Amazon's EC2: Pay as You Grow Could Cut Your Costs in Half
Update: via ProductionScale, a nice Digital Web article on how to setup S3 to store media files and how Blue Origin was able to handle 3.5 million requests and 758 GBs in bandwidth in a single day for very little $$$. Also a Right Scale article on Network performance within Amazon EC2 and to Amazon S3. 75MB/s between EC2 instances, 10.2MB/s between EC2 and S3 for download, 6.9MB/s upload.
Now that Amazon's S3 (storage service) is out of beta and EC2 (elastic compute cloud) has added new instance types (the class of machine you can rent) with more CPU and more RAM, I thought it would be interesting to take a look out how their pricing stacks up.
The quick conclusion:the more you scale the more you save. A six node configuration in Amazon is about half the cost of a similar setup using a service provider. But cost may not be everything...

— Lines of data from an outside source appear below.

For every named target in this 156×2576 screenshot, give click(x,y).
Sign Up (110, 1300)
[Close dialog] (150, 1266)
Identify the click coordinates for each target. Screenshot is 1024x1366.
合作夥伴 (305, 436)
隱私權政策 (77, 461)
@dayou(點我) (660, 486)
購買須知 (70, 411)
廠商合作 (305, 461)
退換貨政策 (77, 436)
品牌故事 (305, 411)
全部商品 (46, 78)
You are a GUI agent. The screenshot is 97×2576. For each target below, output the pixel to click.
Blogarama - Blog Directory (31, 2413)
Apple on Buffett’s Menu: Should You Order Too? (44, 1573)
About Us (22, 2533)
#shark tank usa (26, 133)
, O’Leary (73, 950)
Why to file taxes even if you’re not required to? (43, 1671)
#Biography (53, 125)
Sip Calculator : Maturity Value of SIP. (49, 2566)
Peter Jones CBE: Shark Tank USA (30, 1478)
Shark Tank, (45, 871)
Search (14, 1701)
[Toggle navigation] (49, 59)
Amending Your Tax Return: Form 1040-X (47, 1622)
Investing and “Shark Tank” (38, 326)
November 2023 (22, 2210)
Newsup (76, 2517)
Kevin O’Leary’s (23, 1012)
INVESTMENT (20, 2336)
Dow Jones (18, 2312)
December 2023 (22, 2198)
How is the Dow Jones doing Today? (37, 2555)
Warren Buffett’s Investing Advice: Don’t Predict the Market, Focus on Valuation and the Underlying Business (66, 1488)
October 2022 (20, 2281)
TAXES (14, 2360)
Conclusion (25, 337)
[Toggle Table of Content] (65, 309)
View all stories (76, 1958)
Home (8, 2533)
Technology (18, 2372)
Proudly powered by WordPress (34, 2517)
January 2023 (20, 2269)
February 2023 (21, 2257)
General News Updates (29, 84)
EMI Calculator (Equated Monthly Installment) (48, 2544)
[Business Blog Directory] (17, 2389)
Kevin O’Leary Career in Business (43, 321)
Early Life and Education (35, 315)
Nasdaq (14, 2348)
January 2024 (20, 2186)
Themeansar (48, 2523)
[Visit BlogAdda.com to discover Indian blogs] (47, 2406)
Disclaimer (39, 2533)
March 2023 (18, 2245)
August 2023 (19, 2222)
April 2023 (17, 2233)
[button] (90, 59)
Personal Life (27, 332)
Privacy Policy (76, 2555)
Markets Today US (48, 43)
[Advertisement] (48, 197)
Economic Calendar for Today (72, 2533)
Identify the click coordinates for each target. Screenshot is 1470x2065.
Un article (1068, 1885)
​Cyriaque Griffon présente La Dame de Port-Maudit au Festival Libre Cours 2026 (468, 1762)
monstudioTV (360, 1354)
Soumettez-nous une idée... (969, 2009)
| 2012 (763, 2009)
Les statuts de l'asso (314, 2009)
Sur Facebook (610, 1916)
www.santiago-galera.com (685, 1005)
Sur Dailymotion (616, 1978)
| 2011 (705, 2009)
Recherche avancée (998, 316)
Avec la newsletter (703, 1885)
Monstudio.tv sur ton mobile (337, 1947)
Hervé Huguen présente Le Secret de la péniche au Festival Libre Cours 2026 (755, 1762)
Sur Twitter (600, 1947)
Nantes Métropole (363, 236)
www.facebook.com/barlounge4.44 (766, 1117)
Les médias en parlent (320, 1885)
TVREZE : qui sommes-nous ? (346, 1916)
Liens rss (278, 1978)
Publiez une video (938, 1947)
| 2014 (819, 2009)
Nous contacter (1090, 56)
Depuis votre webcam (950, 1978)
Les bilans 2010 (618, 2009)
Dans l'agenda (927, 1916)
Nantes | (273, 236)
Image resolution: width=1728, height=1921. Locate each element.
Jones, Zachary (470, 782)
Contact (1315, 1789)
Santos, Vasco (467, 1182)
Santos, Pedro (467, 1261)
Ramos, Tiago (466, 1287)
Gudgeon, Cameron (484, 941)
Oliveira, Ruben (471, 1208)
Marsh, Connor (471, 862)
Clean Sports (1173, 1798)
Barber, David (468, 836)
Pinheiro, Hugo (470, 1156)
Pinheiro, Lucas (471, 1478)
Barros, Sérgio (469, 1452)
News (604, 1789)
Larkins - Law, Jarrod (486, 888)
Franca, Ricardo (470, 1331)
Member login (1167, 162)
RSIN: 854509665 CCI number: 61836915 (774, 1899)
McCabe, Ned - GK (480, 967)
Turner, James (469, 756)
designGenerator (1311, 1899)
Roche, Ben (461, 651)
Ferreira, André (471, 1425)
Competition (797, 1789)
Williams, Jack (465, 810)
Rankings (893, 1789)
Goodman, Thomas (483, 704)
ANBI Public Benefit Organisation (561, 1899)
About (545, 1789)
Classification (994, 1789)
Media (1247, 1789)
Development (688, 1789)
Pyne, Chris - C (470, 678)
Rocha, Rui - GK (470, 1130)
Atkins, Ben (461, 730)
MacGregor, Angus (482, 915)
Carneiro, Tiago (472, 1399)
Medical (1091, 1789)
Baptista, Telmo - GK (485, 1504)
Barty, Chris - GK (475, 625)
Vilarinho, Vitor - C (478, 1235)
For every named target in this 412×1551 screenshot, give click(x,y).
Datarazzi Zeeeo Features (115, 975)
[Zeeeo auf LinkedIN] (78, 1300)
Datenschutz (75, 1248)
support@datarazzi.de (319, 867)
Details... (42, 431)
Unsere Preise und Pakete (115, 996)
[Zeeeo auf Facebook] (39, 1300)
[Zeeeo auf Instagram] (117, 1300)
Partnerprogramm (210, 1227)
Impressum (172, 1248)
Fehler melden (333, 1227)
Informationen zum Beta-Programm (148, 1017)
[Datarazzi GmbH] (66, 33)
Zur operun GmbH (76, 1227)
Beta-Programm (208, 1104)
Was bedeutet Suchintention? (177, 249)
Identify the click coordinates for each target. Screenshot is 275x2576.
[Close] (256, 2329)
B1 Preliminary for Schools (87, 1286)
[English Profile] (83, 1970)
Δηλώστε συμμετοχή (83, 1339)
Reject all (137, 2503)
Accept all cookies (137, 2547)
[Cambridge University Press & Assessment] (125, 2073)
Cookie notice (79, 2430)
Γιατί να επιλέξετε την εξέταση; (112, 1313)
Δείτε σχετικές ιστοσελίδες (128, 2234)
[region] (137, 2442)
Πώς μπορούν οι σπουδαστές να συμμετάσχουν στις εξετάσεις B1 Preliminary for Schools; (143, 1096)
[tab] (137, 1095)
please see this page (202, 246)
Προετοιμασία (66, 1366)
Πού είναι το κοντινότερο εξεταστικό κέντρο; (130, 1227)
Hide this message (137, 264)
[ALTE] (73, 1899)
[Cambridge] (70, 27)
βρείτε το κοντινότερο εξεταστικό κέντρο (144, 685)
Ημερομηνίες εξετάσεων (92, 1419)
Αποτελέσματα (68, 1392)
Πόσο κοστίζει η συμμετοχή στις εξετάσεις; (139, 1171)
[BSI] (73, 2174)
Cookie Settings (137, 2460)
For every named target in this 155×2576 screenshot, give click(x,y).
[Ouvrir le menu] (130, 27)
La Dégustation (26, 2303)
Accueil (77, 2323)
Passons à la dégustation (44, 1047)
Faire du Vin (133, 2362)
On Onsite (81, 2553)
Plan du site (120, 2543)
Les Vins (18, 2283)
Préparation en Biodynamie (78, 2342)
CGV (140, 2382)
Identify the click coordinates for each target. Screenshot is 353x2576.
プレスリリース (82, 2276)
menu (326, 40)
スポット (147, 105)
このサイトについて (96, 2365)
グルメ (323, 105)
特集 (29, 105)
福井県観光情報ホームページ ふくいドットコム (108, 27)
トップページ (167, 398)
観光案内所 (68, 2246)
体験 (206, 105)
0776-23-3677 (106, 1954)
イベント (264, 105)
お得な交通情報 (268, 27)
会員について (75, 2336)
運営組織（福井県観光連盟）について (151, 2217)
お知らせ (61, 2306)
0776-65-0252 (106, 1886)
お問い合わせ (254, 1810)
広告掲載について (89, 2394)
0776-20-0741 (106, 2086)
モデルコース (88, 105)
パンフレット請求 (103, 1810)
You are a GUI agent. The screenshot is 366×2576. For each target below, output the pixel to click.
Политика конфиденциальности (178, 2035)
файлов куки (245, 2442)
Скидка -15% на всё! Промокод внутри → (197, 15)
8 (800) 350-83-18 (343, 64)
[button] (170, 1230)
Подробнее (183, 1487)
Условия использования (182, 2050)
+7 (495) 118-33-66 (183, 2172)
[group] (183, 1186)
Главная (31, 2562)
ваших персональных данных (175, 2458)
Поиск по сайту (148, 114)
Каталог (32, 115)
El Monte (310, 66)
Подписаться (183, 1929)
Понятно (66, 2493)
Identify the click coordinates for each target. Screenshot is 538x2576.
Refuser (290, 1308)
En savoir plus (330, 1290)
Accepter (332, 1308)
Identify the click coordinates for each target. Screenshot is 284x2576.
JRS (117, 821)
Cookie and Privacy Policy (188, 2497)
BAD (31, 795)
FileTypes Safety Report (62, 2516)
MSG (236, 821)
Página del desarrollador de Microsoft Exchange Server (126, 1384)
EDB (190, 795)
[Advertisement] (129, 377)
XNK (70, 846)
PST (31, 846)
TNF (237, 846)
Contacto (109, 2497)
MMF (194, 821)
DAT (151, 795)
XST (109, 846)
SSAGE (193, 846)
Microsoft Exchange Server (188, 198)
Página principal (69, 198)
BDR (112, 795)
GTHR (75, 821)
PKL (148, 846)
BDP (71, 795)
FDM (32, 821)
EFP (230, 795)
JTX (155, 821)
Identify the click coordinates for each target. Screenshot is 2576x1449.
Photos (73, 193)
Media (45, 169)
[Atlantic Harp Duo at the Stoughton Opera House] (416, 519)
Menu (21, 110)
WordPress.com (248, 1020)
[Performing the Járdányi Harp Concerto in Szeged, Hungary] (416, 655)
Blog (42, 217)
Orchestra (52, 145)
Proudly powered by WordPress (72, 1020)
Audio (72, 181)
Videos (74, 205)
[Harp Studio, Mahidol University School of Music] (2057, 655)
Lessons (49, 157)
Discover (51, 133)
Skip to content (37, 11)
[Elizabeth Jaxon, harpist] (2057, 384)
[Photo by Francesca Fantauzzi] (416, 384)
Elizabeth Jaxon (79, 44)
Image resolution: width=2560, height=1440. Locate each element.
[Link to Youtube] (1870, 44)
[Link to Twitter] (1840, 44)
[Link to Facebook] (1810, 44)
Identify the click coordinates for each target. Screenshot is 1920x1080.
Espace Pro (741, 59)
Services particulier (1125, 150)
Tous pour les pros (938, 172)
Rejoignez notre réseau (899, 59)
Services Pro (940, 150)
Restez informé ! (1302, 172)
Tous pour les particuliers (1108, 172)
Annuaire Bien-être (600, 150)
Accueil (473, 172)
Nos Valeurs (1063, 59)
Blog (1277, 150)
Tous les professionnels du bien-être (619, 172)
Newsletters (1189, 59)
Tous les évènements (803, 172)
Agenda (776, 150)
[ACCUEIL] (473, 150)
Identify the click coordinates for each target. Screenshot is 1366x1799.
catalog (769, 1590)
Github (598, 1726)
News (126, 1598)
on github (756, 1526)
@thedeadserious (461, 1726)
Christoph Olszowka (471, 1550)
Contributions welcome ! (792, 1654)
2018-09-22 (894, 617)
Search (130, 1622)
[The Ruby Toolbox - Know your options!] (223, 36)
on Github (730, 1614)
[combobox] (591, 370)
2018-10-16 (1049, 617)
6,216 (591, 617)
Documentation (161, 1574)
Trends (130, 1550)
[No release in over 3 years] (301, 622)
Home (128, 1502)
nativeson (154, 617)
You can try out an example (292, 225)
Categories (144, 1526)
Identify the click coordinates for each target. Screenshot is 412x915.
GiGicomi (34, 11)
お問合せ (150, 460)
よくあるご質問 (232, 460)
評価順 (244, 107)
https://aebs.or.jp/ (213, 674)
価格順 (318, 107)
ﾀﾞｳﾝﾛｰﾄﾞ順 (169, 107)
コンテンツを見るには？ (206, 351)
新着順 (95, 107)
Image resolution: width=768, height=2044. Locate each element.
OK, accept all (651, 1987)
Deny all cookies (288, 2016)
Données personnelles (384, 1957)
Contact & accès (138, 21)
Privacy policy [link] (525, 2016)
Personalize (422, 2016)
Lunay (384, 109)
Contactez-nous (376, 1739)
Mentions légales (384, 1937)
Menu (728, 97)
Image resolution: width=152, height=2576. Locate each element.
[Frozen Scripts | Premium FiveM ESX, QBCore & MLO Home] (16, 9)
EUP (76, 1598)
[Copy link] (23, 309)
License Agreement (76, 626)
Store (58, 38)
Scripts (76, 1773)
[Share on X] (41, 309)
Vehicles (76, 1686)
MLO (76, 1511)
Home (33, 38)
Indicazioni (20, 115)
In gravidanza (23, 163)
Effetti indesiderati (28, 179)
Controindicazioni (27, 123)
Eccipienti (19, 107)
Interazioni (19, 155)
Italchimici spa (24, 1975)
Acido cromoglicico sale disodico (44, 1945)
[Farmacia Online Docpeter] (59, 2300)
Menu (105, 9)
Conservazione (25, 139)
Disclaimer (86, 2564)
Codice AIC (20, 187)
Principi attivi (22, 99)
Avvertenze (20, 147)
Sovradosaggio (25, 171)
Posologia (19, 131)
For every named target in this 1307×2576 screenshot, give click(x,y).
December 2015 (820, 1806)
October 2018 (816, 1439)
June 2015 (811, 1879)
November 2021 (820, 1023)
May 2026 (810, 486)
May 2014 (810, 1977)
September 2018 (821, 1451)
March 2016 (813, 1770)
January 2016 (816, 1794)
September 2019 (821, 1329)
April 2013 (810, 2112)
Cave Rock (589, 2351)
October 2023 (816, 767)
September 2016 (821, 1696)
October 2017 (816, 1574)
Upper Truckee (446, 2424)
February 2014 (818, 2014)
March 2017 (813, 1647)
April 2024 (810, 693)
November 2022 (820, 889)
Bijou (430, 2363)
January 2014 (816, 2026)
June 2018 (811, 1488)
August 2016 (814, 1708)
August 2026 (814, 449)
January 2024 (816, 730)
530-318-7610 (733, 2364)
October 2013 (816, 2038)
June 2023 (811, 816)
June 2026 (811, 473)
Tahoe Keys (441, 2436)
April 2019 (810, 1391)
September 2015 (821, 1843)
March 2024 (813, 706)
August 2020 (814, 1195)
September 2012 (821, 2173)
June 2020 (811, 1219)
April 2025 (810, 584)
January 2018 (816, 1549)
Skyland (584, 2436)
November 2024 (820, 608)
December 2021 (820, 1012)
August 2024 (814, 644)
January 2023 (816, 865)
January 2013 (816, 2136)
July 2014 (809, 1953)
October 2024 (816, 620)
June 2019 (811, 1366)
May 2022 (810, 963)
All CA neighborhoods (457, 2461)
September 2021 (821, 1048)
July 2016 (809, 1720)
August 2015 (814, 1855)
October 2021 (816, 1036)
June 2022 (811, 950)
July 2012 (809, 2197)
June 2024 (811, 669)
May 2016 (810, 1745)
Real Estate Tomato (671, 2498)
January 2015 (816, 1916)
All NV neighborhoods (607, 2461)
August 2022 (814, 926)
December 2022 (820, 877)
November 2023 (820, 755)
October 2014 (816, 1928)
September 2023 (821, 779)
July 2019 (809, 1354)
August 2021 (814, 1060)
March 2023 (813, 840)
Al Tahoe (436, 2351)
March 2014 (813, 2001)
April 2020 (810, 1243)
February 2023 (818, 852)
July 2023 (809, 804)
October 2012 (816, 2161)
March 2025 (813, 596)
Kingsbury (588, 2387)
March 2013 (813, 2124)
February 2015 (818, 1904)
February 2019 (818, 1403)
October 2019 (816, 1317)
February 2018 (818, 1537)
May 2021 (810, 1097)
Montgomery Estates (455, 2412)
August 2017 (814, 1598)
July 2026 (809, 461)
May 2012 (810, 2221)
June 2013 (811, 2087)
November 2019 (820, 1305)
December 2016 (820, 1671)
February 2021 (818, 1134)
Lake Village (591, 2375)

EC2 gets a lot of positive pub, so if you would like a few other perspectives take a look at Jason Hoffman of Joyent's blog post on Why EC2 isn't yet a platform for "normal" web applications and Hostingfu's
Short Comings of Amazon EC2. Both are well worth reading and tell a much needed cautionary tale.
The upshot is batch operations clearly work well within EC2 and S3 (storage service), but the jury is still out on deploying large database centric websites completely within EC2. The important sticky issues seem to be: static IP addresses, load balancing/fail over, lack of data center redundancy, lack of custom OS building, and problematic persistent block storage for databases. A lack of large RAM and CPU machines has been solved with the new instance types.
Assuming you are OK with all these issues, will EC2 cost less? Cost isn't the only issue of course. If dynamically scaling VMs is a key feature, SQS (message queue service) looks attractive, or S3's endless storage are critical, then weight accordingly.
My two use cases are my VPS, for selfish reasons, and a quote from a leading service provider for a 6 node setup for a startup. Six nodes is small, but since the architecture featured horizontal scaling, the cost of expanding was pretty linear and incremental.
Here's a quick summary of Amazon's pricing:
$0.16 per GB - next 40 TB / month data transfer out, $0.13 per GB - data transfer out / month over 50 TB. You don't pay for data transfer between EC2 and S3, so that's an advantage of using S3 within EC2.
You don't have to run these numbers by hand. To calculate the Amazon costs I used their handy dandy calculator. When performing calculations, per Amazon, I used 732 hours per month.
Single VPS Configuration
I was very curious about the economics of moving this simple site(http://highscalability.com) from a single managed VPS to EC2.
Currently my plan provides:
From Amazon:
Will I switch? Probably not. I don't know how well Drupal runs in EC2/S3 and it's not really worth it for me to find out. Drupal isn't horizontally scalable so that feature of EC2 holds little attraction. But the extra RAM and affordable disk storage are attractive.
So for very small deployments using your standard off the shelf software, there's no compelling reason to switch to EC2.
Six Node Configuration for Startup
This configuration is targeted at a real-life Web 2.0ish startup needing about 300GB of fast, highly available database storage. Currently there are no requirements for storing large quantities of BLOBs. There are 6 nodes overall: two database servers in failover configuration, two load balanced web servers, and two application servers.
From the service provider:
From Amazon:
The cost numbers really stand out. You pay half for a similar setup and the cost of incrementally scaling along any dimension is relatively inexpensive. You could in fact start much smaller and much cheaper and simply pay as you grow. The comparison is not apples to apples however. All the potential problems with EC2 have to be factored in as well. As someone said, architectecting for EC2/S3 takes a different way of thinking about things. And that's really true. Many of the standard tricks don't apply anymore.
Deploying customer facing production websites in a grid is not a well traveled path. If you don't want to walk the bleeding edge then EC2 may not be for you. For example, in the service provider scenario you have blisteringly fast disks in a very scalable RAID 10 setup. That will work. Now, how will your database work over S3? Is it even possible to deploy your database over S3 with confidence? Do you need to add a ton of caching nodes? Will you have to radically change your architecture in a way that doesn't fit your skill set or schedule? Will the extra care and monitoring needed by EC2 be unacceptable? Is the single data center model a problem? Does the lack of a hardware firewall and a load balancer seem like too big a weakness? Can you have any faith in Amazon as a grid provider?
Only the shadow may know the answers to these questions, but the potential cost savings and the potential ease of scaling make the questions worth answering.